Homme de courage et de conviction, entré adolescent dans la Résistance, plus tard fondateur et directeur de l'hebdomadaire L'Unité - un mot qui lui était cher -, Claude Estier mena de front une double carrière de journaliste et d'homme politique de premier plan.

Fervent partisan de l'union de la gauche, il s'engagea aux côtés de François Mitterrand, qu'il suivit dans tous ses combats politiques, jusqu'à l'Élysée, et dont il pouvait s'honorer d'être l'ami, voire le confident.

Fidèle d'entre les fidèles, secrétaire général de la Convention des Institutions républicaines, il joua un des premiers rôles au Congrès d'Épinay, en 1971, pour la renaissance du Parti socialiste.

Tour à tour député à l'Assemblée nationale, député européen, sénateur, il trouva dans chacun des mandats qu'il exerça le prolongement naturel de son engagement militant de toujours pour les valeurs de sa famille politique et de la République.

Au Palais Bourbon, il présida de 1983 à 1986 la commission des affaires étrangères où il fit partager sa parfaite connaissance des questions internationales, acquise au fil de ses nombreux déplacements aux quatre coins du monde.

Cette inclination pour les enjeux diplomatiques restera au coeur des dix-neuf années qu'il passa ensuite au sein du Sénat. II fut ainsi tout naturellement membre de la commission des affaires étrangères, où plusieurs rapports importants lui furent confiés, vice-président de la délégation sénatoriale pour l'Union européenne, où il suivit comme rapporteur le processus d'adhésion de la Hongrie à l'Union européenne, membre de la COSAC et enfin, président du groupe d'amitié France-Algérie et vice-président du groupe d'amitié France-Russie.

Comme président de France-Algérie, il se fit l'avocat inlassable de son projet de toujours de refondation d'une nouvelle relation avec ce pays, tant il avait su tisser un lien particulier avec ses amis algériens pour avoir vécu de près les heures tragiques du début des années 1960 et suivi avec inquiétude celles du terrorisme islamique. Je peux témoigner après la visite officielle que j'ai effectuée en Algérie, que la mémoire de Claude Estier reste vive.

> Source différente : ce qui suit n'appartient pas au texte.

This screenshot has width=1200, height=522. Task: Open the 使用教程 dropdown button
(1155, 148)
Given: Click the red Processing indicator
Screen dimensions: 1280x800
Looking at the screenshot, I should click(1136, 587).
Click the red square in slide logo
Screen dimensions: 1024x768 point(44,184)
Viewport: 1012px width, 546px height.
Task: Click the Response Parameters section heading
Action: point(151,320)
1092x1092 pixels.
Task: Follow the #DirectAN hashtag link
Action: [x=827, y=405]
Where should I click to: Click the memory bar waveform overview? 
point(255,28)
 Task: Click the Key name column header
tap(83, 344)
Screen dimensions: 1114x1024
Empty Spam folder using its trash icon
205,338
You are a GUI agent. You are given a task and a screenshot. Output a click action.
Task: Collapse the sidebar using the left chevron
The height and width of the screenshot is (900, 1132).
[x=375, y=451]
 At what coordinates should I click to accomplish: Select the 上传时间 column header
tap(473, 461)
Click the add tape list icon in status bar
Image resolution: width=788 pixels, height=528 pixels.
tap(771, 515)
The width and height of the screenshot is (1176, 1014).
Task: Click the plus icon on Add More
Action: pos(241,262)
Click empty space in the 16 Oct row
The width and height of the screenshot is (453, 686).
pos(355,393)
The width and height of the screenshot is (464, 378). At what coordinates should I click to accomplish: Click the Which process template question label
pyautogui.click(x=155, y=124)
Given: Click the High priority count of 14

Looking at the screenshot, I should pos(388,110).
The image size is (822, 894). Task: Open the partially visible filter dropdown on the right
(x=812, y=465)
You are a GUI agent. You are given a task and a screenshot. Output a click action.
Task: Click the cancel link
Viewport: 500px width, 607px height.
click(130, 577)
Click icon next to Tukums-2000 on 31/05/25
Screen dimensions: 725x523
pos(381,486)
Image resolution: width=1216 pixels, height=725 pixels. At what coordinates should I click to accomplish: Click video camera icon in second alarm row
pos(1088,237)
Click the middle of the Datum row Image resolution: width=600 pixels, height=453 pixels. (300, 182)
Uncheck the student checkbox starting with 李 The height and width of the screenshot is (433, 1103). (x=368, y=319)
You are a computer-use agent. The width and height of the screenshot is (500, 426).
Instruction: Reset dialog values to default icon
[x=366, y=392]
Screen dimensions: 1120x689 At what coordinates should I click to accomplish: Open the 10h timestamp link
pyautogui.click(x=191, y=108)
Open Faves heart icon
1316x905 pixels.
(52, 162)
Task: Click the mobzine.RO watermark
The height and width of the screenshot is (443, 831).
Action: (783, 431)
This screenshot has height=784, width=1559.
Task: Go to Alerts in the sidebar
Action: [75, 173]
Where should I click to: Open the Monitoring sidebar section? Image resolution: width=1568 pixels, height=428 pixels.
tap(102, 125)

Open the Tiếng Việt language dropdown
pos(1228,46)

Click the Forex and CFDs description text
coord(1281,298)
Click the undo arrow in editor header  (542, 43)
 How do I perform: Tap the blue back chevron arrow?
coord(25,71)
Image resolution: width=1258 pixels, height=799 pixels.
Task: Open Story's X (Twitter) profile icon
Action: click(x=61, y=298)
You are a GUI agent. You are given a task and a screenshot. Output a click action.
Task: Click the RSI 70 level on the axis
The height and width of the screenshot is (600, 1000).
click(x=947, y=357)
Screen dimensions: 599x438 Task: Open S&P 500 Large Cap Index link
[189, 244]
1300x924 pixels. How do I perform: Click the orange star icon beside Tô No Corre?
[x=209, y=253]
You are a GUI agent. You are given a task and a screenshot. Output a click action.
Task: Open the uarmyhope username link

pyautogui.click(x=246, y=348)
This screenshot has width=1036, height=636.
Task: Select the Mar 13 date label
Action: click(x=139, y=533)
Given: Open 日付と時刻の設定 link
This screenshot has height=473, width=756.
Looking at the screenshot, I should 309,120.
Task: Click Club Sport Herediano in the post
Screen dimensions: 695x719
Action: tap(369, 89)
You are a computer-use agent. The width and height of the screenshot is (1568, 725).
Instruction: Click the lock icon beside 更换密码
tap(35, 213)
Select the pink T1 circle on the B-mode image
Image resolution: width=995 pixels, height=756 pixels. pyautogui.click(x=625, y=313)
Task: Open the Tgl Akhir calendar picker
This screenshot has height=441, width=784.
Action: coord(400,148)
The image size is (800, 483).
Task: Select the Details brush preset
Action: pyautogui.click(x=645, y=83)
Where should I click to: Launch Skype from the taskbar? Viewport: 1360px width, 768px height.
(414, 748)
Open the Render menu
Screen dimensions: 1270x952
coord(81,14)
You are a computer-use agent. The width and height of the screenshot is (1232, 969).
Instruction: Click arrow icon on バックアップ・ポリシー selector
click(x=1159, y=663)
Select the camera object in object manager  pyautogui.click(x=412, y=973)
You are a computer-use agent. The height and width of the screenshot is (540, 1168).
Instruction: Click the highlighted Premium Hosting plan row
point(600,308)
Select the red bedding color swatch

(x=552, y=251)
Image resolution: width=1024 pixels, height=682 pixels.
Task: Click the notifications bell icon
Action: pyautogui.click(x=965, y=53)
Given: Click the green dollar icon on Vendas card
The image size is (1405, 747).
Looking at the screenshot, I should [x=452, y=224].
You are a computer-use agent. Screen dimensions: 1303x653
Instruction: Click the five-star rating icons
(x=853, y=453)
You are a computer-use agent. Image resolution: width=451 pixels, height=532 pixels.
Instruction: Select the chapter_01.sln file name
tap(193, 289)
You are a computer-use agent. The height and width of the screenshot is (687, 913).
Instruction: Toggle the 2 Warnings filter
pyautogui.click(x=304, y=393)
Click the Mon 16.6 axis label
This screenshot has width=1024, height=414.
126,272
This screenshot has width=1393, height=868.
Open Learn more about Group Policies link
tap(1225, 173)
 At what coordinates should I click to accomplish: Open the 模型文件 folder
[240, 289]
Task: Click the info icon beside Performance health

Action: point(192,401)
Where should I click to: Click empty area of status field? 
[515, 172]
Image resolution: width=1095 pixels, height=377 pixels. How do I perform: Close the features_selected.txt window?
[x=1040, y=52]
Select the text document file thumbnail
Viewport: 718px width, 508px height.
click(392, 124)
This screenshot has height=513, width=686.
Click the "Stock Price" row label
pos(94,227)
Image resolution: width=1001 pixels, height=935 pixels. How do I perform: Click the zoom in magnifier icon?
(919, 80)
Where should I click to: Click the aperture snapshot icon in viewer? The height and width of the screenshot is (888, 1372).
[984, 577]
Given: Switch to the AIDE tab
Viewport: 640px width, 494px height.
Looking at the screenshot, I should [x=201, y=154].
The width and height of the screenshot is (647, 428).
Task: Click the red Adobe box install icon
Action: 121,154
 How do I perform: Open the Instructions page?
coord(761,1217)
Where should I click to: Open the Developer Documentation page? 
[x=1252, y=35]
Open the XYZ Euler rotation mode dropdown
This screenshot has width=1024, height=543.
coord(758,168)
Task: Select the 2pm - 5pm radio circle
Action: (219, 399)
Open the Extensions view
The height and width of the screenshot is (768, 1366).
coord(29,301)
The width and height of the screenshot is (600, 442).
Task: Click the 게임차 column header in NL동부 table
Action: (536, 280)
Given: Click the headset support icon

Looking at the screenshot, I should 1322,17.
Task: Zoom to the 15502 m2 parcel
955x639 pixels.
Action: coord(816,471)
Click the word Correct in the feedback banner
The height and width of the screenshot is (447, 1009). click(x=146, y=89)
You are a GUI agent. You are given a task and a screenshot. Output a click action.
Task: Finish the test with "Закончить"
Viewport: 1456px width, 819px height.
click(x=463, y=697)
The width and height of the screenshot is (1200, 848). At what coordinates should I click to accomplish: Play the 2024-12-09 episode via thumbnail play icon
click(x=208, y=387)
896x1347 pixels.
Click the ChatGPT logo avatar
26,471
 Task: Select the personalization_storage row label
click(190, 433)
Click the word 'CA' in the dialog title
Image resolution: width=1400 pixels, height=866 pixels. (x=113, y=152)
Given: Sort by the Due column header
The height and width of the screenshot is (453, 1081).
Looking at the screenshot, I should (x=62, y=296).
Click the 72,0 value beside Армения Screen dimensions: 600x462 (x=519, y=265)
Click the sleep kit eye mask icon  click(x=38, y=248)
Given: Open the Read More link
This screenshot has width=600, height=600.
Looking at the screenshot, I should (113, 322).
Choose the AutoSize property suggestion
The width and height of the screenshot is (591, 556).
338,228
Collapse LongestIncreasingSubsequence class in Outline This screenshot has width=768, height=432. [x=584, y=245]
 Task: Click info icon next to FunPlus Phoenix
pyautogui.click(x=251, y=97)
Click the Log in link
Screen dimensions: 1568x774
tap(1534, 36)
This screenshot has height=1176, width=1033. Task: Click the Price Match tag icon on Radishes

En 1988, à la suite de la nomination d'André Méric au secrétariat d'État aux anciens combattants, il est élu à l'unanimité président du groupe socialiste. Il dirige avec doigté, pondération et le souci constant de la communication un groupe politique en expansion, qui montre le chemin en se rajeunissant et en se féminisant.

Très attaché au bicamérisme de la Ve République, il prend une part active à la réflexion sur la rénovation du Sénat et insiste sur la nécessité d'une présence renforcée de ses collègues dans les débats en commission et en séance publique...

Ses multiples responsabilités ne l'éloignent pas de son « territoire », le 18ème arrondissement de Paris - car il y a aussi des territoires dans la ville capitale - où il fait partie de ce qu'on a appelé la « bande des quatre » : Claude Estier, Lionel Jospin, Bertrand Delanoë et Daniel Vaillant.

À la fin de son mandat sénatorial, c'est Jean-Pierre Bel qui prend les rênes d'un groupe socialiste en pleine progression, avec l'avenir que chacun sait...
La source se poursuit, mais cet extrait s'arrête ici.